Nun hören wir das jetzt zum Sonntag und Lutherfest erneut und ich frage mich: Wie reagieren wir, wenn die Geschichte nicht 2000 Jahre sondern nur 20 Jahre alt ist? Sie könnte dann so klingen:
Stellen wir uns vor, dass vor 20 Jahren ein Mitarbeiter des MfS aus dem Beobachtungsbereich „kirchliche Opposition“ oder ein hoher Führungsoffizier mit einer Bekehrungsgeschichte in unsere Gemeinde aufkreuzt. Er ist vielen als Bösewicht und Verfolger nur zu gut bekannt. Was hätten wir da gedacht? Die meisten hätten wohl weniger eine göttliche Fügung vermutet als vielmehr ein Fähnlein im Winde oder einen opportunistischen Geist auf einem wendigen Hals.

In der Saulus-Paulus Geschichte gehören meine Sympathien zunächst ganz der zweiten Hauptgestalt, dem einfachen Gemeindeglied Hananias. Bemerkenswert ist, dass es ihn nicht zu verwundern scheint, dass Gott zu ihm spricht. Aber dass Gott ihn ausgerechnet zu Saulus sendet – mitten hinein in die Höhle des Löwen, des brutalen Christenverfolgers – wird ihm weiche Knie beschert haben.

Saulus ist bekannt dafür, dass er den Tod der verfolgten Christen vielleicht nicht aktiv herbei führt aber doch billigend in Kauf nimmt. Saulus tritt in der Apostelgeschichte das erste Mal im Zusammenhang mit der Steinigung des Stephanus auf. Wer weiß, wie viele Gemeindeglieder er auf dem Gewissen hat? Hananias muss damit rechnen, dass er der Nächste ist. Da hinein ruft Gott seinen Jünger Hananias. Doch der setzt dieser Berufung keinen Widerstand entgegen. Ungläubiges Nachfragen sei ihm gestattet. Aber Gottes Auftrag ist klar und so macht er sich auf den Weg.

Es wäre spannend in einen Dialog mit Hananias zu treten, was ihm auf dem Weg „zur geraden Straße“ durch den Kopf ging. Denn bei seiner Ankunft im Hause des Saulus begrüßt er ihn mit den Worten: „Bruder, Saulus“. Der Verfolger wird vom Verfolgten zum Bruder erklärt – was für ein Satz, was für eine Geste. Das ist mehr als die offene ausgestreckte Hand. Das ist eine Umarmung für den Todfeind. Eine Einladung zur Gemeinschaft.

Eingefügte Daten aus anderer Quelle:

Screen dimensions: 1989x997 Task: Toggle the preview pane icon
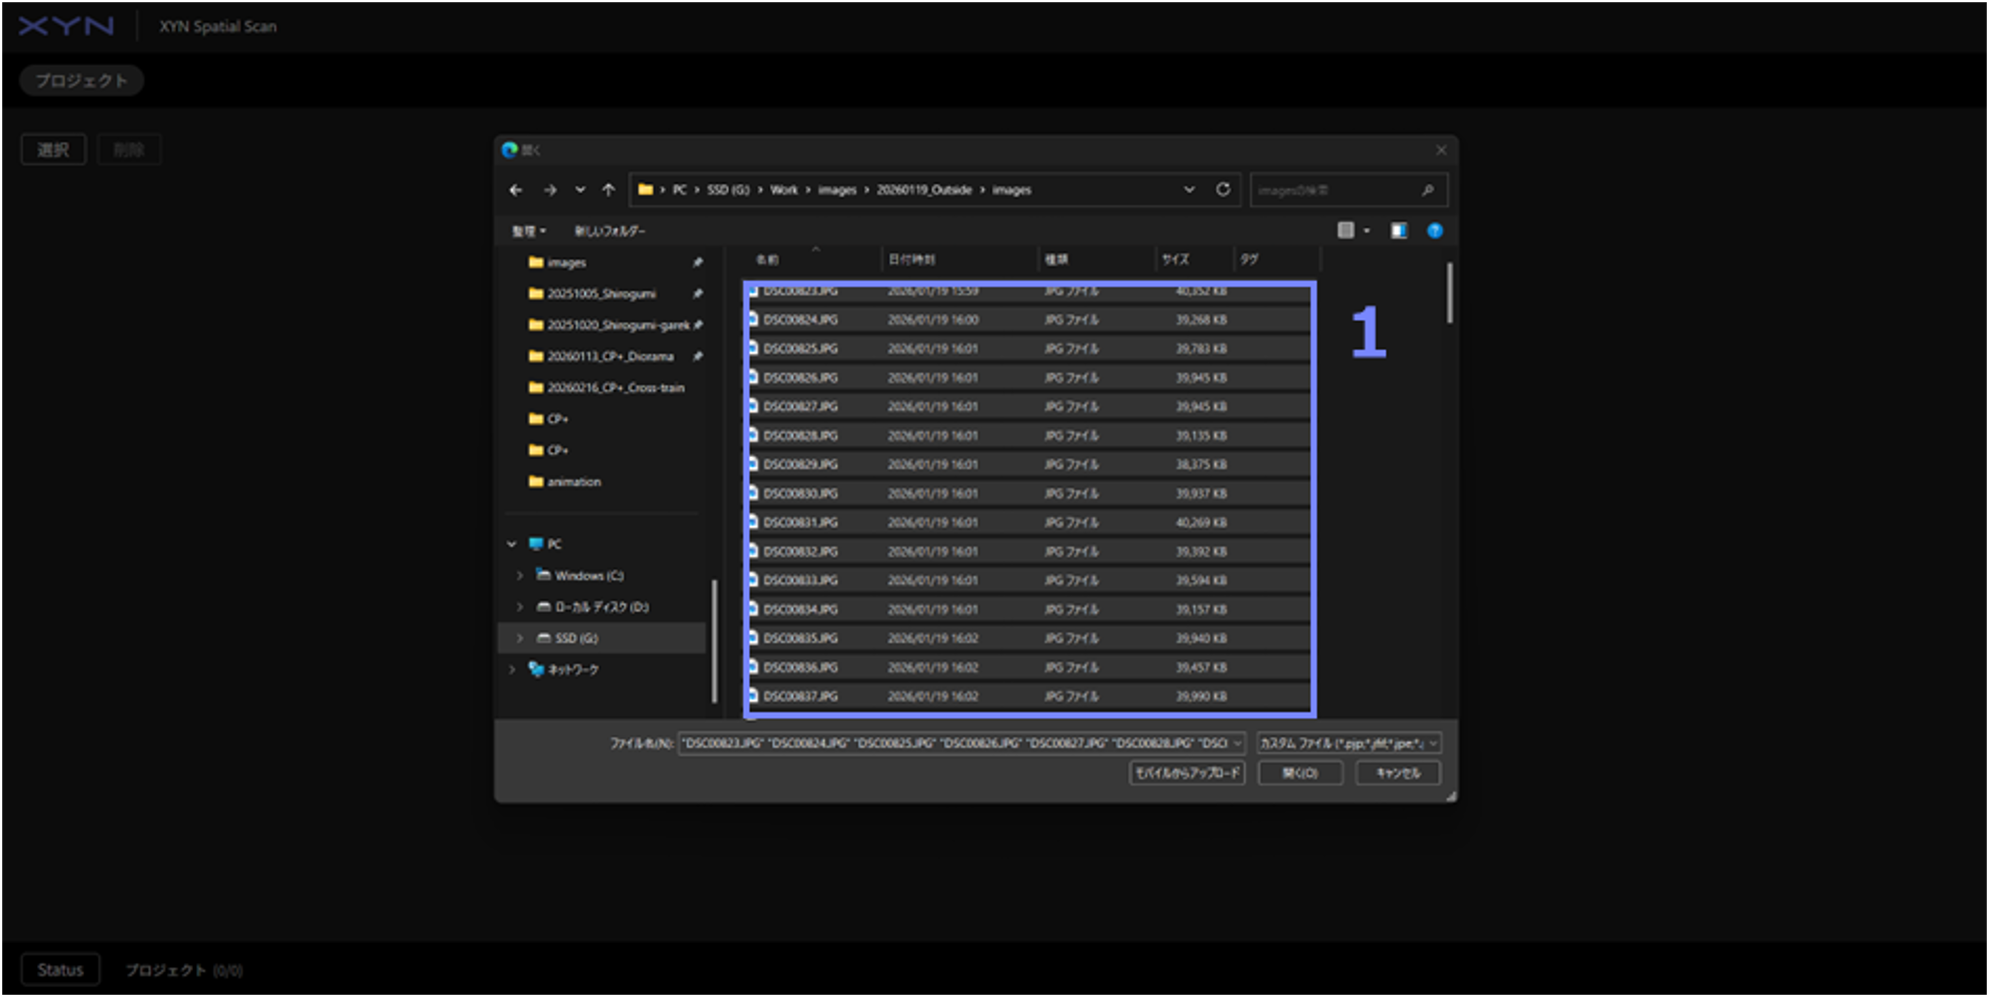(1398, 231)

Pinchas Lapid, der uns gelehrt hat die Geschichte Jesu mit jüdischen Augen und Ohren zu lesen und zu verstehen, hat die Feindesliebe übersetzt mit: Entfeinde Deine Feinde. Nimm hinweg, was die Feindschaft ausmacht. Das geschieht hier in der Anrede Bruder. Es ist so einfach gefordert und so schwer Alltagstauglich.

Machen wir es konkret, gehen wir zurück zum bekehrten oder gewendeten Stasimitarbeiter.

Ist das auch für uns vorstellbar, dass sich einer, der Christen in der DDR verfolgt hat, Gemeindemitgliedern schadete, ihnen nachspionierte oder sogar Oppositionelle und ihre Familien und Freundeskreise „zersetzte“; dass wir so einem eine Bekehrung und 180 Grad Wende bzw. Umkehr zutrauen? Und wenn wir es ihm zutrauen, billigen wir es auch? Und wenn wir es billigen, bringen wir es übers Herz und über die Lippen, ihn auch mit Bruder anzusprechen. Ein Gedanke, der mich tief Luft holen lässt.
Diese Fragen und dieses Szenario spielen mitten hinein in die ganze Debatte um Schuld und Vergebung. Im Land Brandenburg hat das seit der Regierungskoalition von SPD und Linke jüngst wieder lange Debatten erzeugt. Auch in der EKM ist darüber gerade erste wieder kräftig diskutiert worden – angestoßen von einer Predigt in dieser Kirche. Die Themen Stasi und Kirche, Opfer und Täter, Schuld und Vergebung in christlicher Perspektive sind ein heißes Pflaster.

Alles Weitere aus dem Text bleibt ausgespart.